Esses pequenos insetos são responsáveis por 70% da polinização global, garantindo a reprodução de mais de 35% dos alimentos que consumimos diariamente.
Estudos da FAO (ONU para Agricultura e Alimentação) mostram que a extinção das abelhas colocaria em risco a segurança alimentar mundial.
Lei Estadual nº 17.896/2022: um marco para a Meliponicultura no Ceará
Em janeiro de 2022, o Governo do Estado do Ceará sancionou a Lei Estadual nº 17.896, que organiza a cadeia produtiva da meliponicultura — atividade dedicada à criação e manejo das abelhas sem ferrão (meliponíneos), espécies nativas e fundamentais para o equilíbrio ambiental.
Essa legislação é considerada um marco histórico para o setor, pois estabelece regras claras e seguras para quem cria, transporta e comercializa produtos derivados dessas abelhas, como mel, própolis, cera e pólen.

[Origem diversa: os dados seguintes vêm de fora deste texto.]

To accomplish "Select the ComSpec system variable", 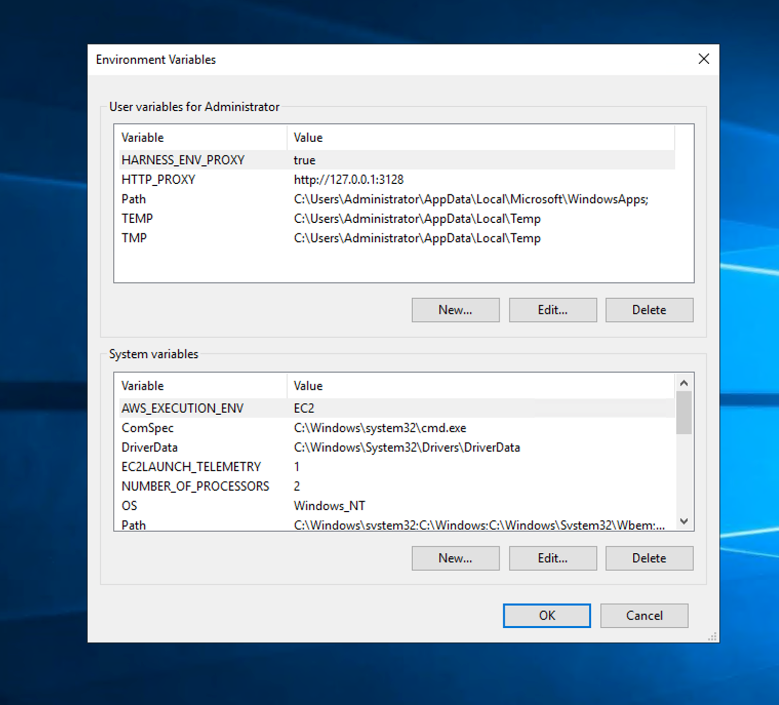I will point(148,428).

A Lei nº 17.896/2022 cria uma base legal sólida para a meliponicultura no Ceará e traz as seguintes disposições principais:
Autorização da atividade: regulamenta o manejo, criação, transporte e comercialização de abelhas sem ferrão em todo o território cearense.
Fortalecimento da cadeia produtiva: define princípios e diretrizes para o desenvolvimento sustentável da meliponicultura, integrando produtores, pesquisadores e órgãos públicos.

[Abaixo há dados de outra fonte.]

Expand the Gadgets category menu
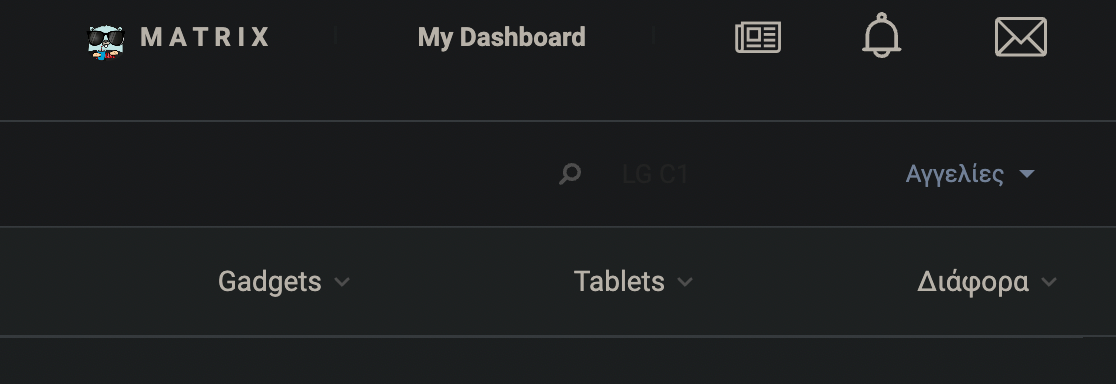This screenshot has width=1116, height=384. coord(283,282)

Capacitação e assistência técnica: incentiva o acesso dos meliponicultores a cursos, formações e tecnologias apropriadas, garantindo boas práticas e qualidade dos produtos.
Apoio institucional: prevê a atuação de órgãos estaduais na regulamentação, fiscalização e incentivo da atividade.
Regulamentação complementar: estabelece que normas técnicas e exigências sanitárias serão detalhadas por regulamentos específicos.
A aprovação da lei traz diversos benefícios econômicos, ambientais e sociais:
Segurança e reconhecimento aos meliponicultores, especialmente agricultores familiares e comunidades tradicionais.
Padronização da produção e melhoria na qualidade do mel, própolis, cera e derivados.
Fortalecimento da economia local, com ampliação das oportunidades de comercialização e geração de renda.
Conservação da biodiversidade, por meio da valorização das abelhas nativas, essenciais para a polinização e equilíbrio dos ecossistemas.
Com essa lei, o Ceará se torna referência nacional na regulamentação da meliponicultura, promovendo um modelo de desenvolvimento que une sustentabilidade, inovação e tradição.
A Escola de Meliponicultura do Cariri apoia e divulga essa iniciativa, reconhecendo sua importância para o fortalecimento da atividade no estado e para a valorização dos saberes locais sobre as abelhas nativas.